• 쓰기 문제 1
자연어 처리 글에서 텍스트 분석 프로세스의 첫 번째 단계로 제시된 것은 무엇입니까?

╭─ 인용 글

교육6주차(1)

Taixi·2024년 10월 7일

9oormthon DEEP DIVE IN Goorm NLP

생성형 AI 교육

목록 보기

15/35

자연어 처리

1. 텍스트 분석 프로세스

- 크롤링

- 데이터 전처리

- 자연어처리(토큰화, 정규화, 어간 추출)

- 텍스트 분석

빈도분석
군집분석
연관분석
감성분석
분류
키워드 추출
모델링

2. NLTK 와 Konlpy

예시

import nltk
nltk.download('punkt')
from nltk.tokenize import word_tokenize

text = "Today's sushi was delicious."
tokens = word_tokenize(text)

print("NLTK 결과:", tokens)

품사태킹

import nltk
nltk.download('punkt')
nltk.download('averaged_perceptron_tagger')
from nltk.tokenize import word_tokenize

text = "Today's sushi was delicious."
tokens = word_tokenize(text)
pos_tags = nltk.pos_tag(tokens)

print("품사 태깅 결과:", pos_tags)

한국어 예시

from konlpy.tag import Okt

#객체 생성
okt = Okt() 

#텍스트 예시
text = "오늘 날씨가 흐립니다."
morphs = okt.morphs(text)

print(morphs)

주요함수

morphs(text, norm=False, stem=False)
- 텍스트를 형태소 단위로 나눕니다.
- norm=True: 문장을 정규화합니다.
- stem=True: 각 단어에서 어간을 추출합니다.
nouns(text)
- 텍스트에서 명사만 추출합니다.
phrases(text)
- 텍스트에서 어절(단어구)을 추출합니다.
pos(text, norm=False, stem=False, join=False)
- 형태소 분석 및 품사 태깅을 수행합니다.
- norm=True: 문장을 정규화합니다.
- stem=True: 각 단어에서 어간을 추출합니다.
- join=True: 형태소와 품사를 '형태소/품사' 형태로 결합하여 출력합니다.

# morphs(): 텍스트를 형태소 단위로 나눕니다.
print("morphs() 결과:")
print(okt.morphs(text))

#stem 활용시
print("morphs() with stem=True:")
print(okt.morphs(text, stem=True))

# nouns(): 텍스트에서 명사만 추출합니다.
print("nouns() 결과:")
print(okt.nouns(text))

# phrases(): 텍스트에서 어절을 추출합니다.
print("phrases() 결과:")
print(okt.phrases(text))

# pos(): 형태소 분석 및 품사 태깅을 수행합니다.

╰─

• 쓰기 문제 2
자료에서 "Planos (333, 1387)"이 들어 있는 줄에서 시작해 "Post Comments (Atom) (49, 646)"가 들어 있는 줄에서 끝나는 부분을 다시 쓰되, "CADASTRAR"를 "INSCREVER"로 바꾸고 나머지는 그대로 두시오. 그림 표시는 답에서 빼시오.

╭─ 제공 자료

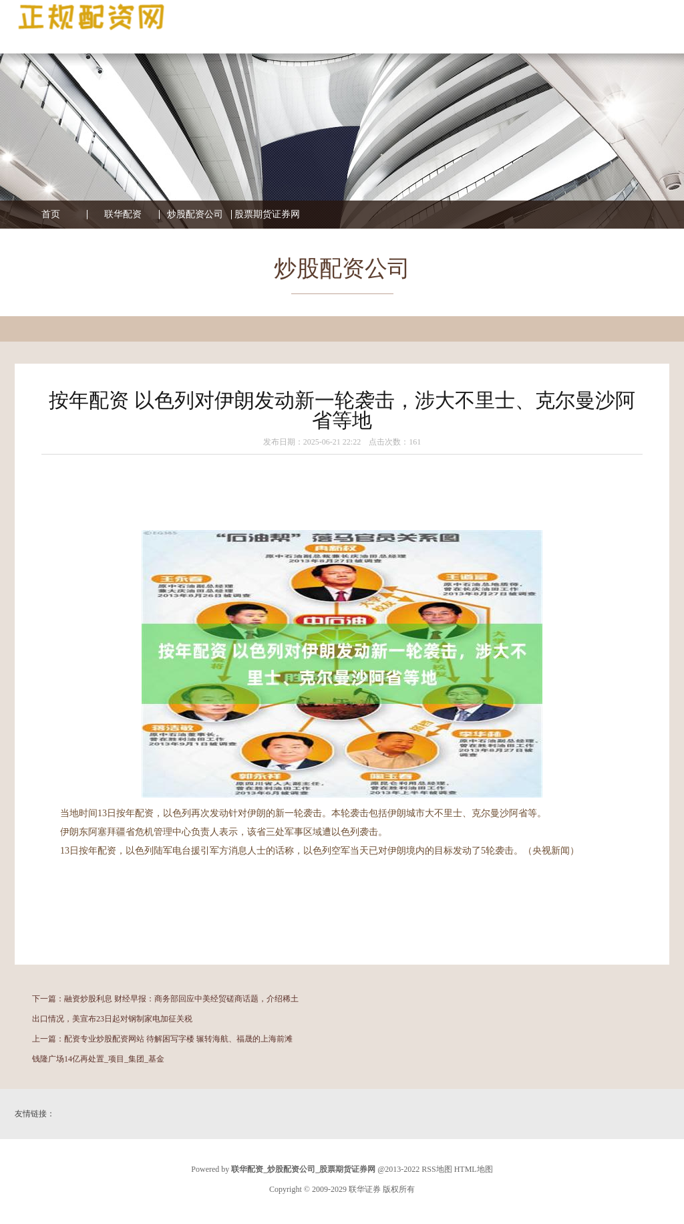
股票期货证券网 (267, 214)
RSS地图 (436, 1169)
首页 (50, 214)
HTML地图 (473, 1169)
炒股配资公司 (195, 214)
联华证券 (365, 1189)
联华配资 (123, 214)
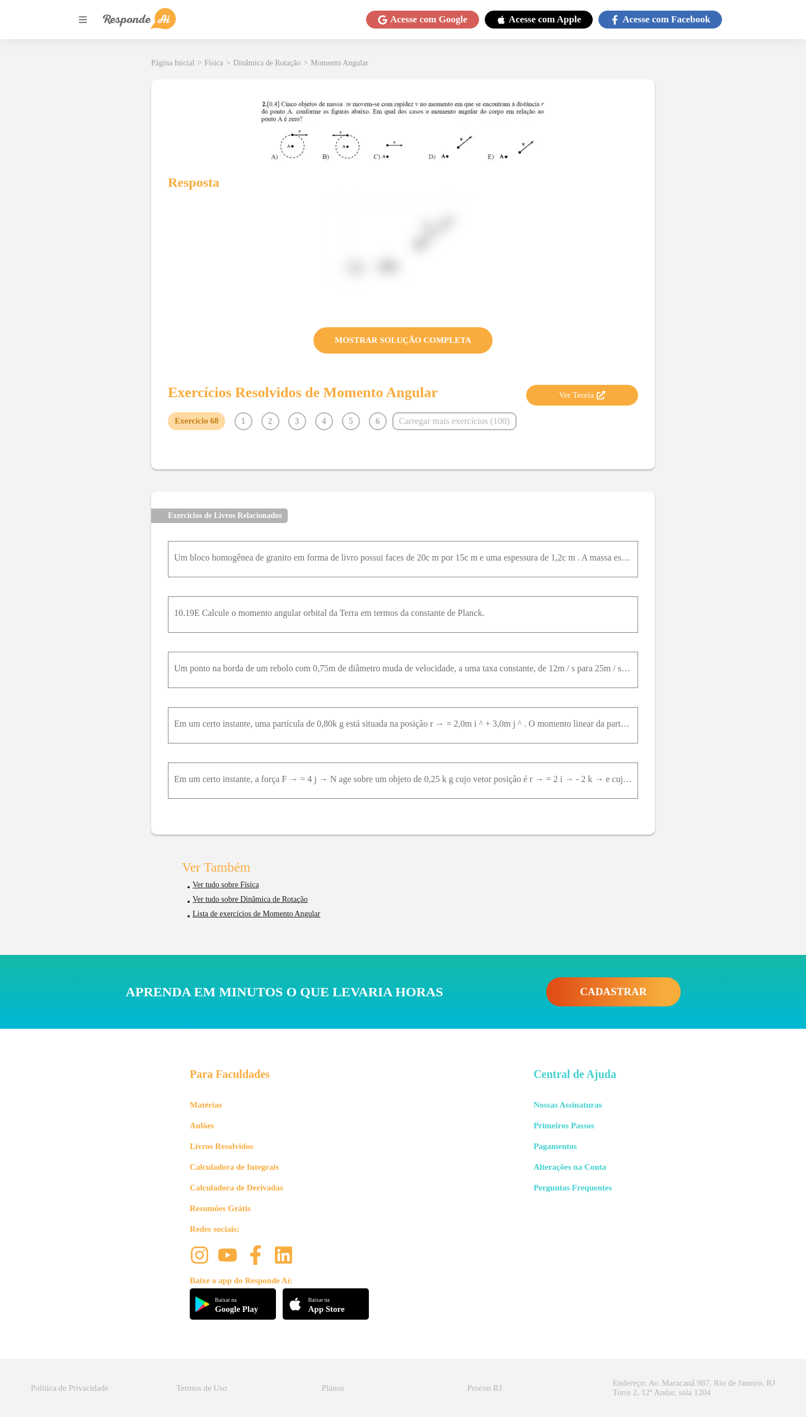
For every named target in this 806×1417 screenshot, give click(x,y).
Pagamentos (555, 1146)
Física (213, 63)
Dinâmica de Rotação (267, 63)
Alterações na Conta (569, 1166)
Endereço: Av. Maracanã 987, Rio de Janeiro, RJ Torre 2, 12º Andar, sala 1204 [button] (694, 1387)
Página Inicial (172, 63)
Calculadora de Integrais (234, 1166)
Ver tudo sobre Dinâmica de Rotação (250, 899)
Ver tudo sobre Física (226, 885)
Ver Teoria (582, 394)
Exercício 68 (196, 420)
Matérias (206, 1104)
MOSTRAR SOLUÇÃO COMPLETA (403, 340)
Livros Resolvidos (222, 1146)
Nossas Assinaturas (567, 1104)
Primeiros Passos (563, 1125)
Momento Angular (339, 63)
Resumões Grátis (220, 1208)
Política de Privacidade (69, 1387)
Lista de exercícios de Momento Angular (256, 914)
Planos (333, 1387)
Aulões (202, 1125)
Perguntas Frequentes (572, 1187)
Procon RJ (484, 1387)
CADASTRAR (613, 991)
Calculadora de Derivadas (236, 1187)
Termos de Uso (201, 1387)
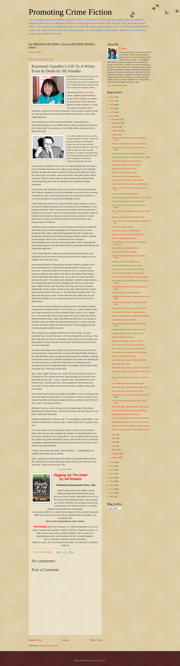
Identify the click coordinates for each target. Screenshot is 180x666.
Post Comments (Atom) (49, 646)
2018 (112, 470)
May (114, 442)
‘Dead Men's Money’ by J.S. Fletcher (126, 165)
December (116, 119)
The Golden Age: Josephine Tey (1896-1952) (129, 352)
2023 (112, 108)
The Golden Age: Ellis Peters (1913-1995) (128, 383)
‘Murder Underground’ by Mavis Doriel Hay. (128, 153)
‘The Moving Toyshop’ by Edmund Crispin (128, 201)
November (116, 123)
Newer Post (35, 640)
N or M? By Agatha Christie (122, 227)
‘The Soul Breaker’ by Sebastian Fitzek (127, 265)
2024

╰─

• 정답 1
크롤링

• 정답 2
Planos (333, 1387)
Aulões (202, 1125)
Perguntas Frequentes (572, 1187)
Procon RJ (484, 1387)
INSCREVER (613, 991)
Calculadora de Derivadas (236, 1187)
Termos de Uso (201, 1387)
Identify the click coordinates for each target. Screenshot is 180x666.
Post Comments (Atom) (49, 646)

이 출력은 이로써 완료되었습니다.